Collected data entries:

○ ○ ○ ○ ○

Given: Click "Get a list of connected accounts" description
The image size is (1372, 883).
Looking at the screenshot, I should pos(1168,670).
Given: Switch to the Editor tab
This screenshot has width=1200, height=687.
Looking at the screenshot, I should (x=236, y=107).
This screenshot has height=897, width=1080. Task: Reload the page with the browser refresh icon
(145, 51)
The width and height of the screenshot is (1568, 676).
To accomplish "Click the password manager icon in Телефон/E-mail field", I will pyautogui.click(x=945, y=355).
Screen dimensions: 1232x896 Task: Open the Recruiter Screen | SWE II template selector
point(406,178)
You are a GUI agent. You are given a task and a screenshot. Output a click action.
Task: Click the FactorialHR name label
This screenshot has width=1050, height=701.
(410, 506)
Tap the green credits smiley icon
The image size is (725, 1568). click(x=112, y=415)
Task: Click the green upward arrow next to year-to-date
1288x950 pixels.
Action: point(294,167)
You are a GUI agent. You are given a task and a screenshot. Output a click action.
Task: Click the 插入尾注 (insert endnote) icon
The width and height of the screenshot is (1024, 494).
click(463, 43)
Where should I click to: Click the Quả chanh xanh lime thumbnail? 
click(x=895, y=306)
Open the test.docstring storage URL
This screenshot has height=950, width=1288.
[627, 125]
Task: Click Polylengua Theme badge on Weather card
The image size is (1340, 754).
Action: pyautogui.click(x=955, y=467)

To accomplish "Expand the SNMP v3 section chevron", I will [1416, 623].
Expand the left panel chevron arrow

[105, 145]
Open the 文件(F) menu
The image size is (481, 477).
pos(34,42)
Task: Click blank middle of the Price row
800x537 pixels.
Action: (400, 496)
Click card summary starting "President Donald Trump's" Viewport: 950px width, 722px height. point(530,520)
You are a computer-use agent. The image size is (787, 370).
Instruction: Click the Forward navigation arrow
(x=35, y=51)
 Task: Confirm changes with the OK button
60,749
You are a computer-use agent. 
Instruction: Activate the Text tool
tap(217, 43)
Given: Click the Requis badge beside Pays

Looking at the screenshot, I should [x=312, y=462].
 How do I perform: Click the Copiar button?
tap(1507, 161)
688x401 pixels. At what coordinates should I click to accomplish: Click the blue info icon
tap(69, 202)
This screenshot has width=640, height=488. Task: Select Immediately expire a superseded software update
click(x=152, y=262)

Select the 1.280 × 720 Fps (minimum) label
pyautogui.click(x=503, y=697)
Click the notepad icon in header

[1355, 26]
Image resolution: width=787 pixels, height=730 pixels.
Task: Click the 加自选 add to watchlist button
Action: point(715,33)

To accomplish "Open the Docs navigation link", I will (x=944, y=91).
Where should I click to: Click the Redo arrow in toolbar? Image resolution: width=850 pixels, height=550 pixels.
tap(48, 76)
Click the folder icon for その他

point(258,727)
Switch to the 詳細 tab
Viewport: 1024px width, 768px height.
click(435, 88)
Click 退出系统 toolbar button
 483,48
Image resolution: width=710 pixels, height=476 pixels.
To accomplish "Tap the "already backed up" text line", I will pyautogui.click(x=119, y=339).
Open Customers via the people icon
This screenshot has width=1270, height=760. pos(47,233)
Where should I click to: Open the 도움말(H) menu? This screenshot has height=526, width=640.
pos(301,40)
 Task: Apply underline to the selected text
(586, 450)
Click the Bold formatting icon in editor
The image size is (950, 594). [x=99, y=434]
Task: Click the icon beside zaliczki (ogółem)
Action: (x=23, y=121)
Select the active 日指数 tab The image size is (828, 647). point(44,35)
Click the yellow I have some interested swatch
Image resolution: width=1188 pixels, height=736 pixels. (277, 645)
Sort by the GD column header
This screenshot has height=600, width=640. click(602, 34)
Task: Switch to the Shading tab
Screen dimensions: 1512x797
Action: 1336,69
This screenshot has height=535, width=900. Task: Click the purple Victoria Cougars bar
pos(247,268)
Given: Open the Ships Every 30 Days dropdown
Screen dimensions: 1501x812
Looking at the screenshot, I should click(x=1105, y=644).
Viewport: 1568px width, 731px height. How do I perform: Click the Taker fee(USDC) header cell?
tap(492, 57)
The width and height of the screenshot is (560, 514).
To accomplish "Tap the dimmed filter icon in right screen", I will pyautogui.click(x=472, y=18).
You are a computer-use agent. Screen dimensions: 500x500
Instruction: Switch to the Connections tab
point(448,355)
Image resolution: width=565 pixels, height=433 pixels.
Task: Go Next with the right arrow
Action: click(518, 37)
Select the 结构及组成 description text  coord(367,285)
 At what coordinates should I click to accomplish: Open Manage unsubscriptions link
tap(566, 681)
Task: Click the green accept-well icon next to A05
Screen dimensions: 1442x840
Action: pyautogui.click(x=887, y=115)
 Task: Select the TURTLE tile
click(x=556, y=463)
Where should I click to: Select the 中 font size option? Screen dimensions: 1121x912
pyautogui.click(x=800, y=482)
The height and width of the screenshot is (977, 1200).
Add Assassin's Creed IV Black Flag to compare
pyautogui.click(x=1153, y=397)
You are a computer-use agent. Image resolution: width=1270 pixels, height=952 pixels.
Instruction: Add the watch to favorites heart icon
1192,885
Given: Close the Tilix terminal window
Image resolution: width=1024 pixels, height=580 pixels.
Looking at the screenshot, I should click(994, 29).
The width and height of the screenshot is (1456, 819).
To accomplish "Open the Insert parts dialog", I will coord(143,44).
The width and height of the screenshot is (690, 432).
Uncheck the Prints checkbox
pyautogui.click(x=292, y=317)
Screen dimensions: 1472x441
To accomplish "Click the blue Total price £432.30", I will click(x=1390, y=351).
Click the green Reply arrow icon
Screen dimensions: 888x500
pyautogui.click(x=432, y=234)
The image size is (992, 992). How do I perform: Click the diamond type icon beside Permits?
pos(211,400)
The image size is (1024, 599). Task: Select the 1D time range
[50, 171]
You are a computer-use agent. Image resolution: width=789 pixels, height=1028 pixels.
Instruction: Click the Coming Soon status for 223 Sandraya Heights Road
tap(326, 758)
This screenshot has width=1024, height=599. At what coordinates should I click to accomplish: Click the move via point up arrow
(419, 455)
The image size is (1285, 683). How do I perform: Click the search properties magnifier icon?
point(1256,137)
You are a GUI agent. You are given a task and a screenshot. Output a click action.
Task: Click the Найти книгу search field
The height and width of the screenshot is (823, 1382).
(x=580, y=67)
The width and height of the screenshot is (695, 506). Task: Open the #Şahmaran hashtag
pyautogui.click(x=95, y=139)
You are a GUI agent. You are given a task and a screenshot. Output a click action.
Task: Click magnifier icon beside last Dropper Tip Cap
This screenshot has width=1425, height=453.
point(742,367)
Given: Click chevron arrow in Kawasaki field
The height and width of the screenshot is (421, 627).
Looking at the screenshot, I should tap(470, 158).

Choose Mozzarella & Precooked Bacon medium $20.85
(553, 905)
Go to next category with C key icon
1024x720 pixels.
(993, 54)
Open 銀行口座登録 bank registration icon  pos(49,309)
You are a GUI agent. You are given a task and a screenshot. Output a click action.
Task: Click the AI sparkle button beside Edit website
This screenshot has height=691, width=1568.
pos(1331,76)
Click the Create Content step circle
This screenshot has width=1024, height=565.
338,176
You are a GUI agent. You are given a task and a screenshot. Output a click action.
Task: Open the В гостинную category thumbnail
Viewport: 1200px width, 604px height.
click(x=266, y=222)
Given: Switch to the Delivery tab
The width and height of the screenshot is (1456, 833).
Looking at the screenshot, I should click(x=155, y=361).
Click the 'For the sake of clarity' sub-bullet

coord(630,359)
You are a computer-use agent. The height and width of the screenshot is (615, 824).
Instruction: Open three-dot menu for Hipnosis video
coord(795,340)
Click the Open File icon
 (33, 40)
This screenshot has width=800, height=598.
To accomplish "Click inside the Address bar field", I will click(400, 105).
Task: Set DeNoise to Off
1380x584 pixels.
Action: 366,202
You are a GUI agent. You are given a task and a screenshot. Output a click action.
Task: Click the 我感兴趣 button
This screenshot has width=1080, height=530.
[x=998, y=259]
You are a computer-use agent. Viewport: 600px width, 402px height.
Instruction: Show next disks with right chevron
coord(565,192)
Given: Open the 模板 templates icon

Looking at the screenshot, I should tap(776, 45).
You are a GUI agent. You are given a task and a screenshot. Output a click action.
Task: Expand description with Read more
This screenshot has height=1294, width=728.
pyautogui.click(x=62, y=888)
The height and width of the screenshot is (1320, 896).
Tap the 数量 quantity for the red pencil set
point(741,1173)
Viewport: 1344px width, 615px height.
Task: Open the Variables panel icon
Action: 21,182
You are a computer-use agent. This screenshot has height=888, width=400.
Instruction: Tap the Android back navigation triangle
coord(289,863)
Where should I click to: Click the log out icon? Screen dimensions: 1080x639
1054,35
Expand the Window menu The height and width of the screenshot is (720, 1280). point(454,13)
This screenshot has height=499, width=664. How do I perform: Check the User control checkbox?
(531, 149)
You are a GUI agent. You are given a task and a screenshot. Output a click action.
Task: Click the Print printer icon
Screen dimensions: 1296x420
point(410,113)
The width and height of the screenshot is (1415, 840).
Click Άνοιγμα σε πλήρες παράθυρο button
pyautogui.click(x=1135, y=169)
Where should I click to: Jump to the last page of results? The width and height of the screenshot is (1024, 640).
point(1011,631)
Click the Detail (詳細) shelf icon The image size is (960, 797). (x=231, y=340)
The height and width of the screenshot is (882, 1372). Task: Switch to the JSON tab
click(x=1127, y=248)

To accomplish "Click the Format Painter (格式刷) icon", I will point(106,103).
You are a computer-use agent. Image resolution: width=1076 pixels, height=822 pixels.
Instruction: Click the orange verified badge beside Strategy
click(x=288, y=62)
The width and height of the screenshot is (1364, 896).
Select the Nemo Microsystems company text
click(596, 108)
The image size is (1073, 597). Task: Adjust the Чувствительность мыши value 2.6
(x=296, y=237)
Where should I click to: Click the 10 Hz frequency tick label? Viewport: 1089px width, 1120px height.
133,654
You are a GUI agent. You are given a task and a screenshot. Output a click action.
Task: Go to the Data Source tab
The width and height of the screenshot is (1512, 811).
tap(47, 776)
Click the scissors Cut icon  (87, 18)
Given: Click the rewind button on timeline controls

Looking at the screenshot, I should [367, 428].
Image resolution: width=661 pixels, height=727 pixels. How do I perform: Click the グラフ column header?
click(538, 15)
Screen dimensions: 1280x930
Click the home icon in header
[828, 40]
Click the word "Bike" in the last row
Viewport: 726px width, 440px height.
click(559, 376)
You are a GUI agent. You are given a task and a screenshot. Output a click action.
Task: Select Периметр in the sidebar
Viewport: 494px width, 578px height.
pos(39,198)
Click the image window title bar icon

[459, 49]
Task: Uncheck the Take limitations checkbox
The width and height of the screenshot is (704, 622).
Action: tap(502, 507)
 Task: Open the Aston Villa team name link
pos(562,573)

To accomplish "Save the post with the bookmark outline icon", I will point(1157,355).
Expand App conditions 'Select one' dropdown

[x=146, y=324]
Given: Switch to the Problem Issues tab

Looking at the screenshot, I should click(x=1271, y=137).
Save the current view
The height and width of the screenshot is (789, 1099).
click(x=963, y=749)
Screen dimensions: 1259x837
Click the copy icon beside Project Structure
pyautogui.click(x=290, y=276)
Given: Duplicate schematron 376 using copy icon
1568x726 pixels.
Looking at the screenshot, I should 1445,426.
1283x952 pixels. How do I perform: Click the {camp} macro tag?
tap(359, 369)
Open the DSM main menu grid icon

○ ○ ○ ○ ○

• _What you have to do_
For the string "description", give the number of lines in the entries that contain it, with no other words.

• _Answer for this exercise_
3